I suspect you may actually be an Ivy league fan who might not realise it yet!

On the limitations of "Trad" it's the way it picks & chooses what to "revive" & then says that its cherry-picking is the gospel truth about the natural shoulder style.

You could have revived Ivy (if that's what "Trad" is all about) and made it mean almost anything. The style is such a whore & has been worn by so many and meant so many different things to each group.
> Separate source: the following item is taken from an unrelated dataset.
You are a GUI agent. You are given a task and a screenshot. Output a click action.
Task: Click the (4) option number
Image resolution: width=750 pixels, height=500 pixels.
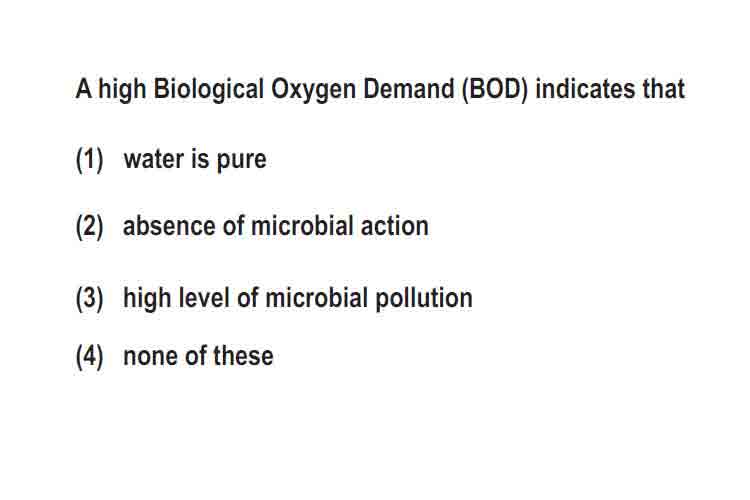coord(89,356)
Instead "Trad" went with one interpretation & one doctrine of what was allowed in the style and what was not with very little historical back-up further than the OPH.

The result is the unattractive posturing of the "Trad" forum that turns most people off the style.
(There's some Q&A on Styleforum under the name of Larry Lean that I did to test the water on this if you want a feelgood read.)

All "Trad" does is push the social class angle linked to the OPH dress code.
What Ho, old Boy!
This is just a fragment of the style.

Ivy can be "posh" for sure, but it can also be a huge amount more. "Trad" just picks the aspects it likes to revive - The ones which suit its aspirational fantasies.

You could have revived Ivy as 'Everyman' or 'Cool' just as easily as you revived it as the American Aristocrat cartoon you chose.
If Ivy is to be revived & re-christened at all it should be done showing the full span & scope of its history.

Then you really would be traditionalists celebrating the richness of this style.

As it is "Trad" plays with only a sliver of the traditions of the Ivy League style.

It doesn't live up to its name at all.

t.


"One of these mornings
You're going to rise up singing"

 

#48 2007-06-03 10:21:24

Terry Lean
Member
Posts: 2440

Re: Mr. "Joe Tradly" of the "Trad" Forum...

"your beloved Coolidge"

I like that phrase.
I do like Cooly it's true.


"One of these mornings
You're going to rise up singing"

 

#49 2007-06-03 10:23:39

Terry Lean
Member
Posts: 2440

Re: Mr. "Joe Tradly" of the "Trad" Forum...

"your own Horace"

This too, I, like.


"One of these mornings
You're going to rise up singing"

 

#50 2007-06-03 11:08:44

John Calvin
Member
Posts: 29

Re: Mr. "Joe Tradly" of the "Trad" Forum...

Perhaps a look into the etymology of the term "Ivy League Style" would be helpful at this point?  Who came up with it?  Maybe Horace and his old New Yorker ads can be helpful here.  It seems to me though that the name itself points to its origins as an American phenomenon of Northeastern WASPs.  Mr. Lean would at least have to admit that, in general, the term "Ivy League" has few proletarian connotations, at least in America.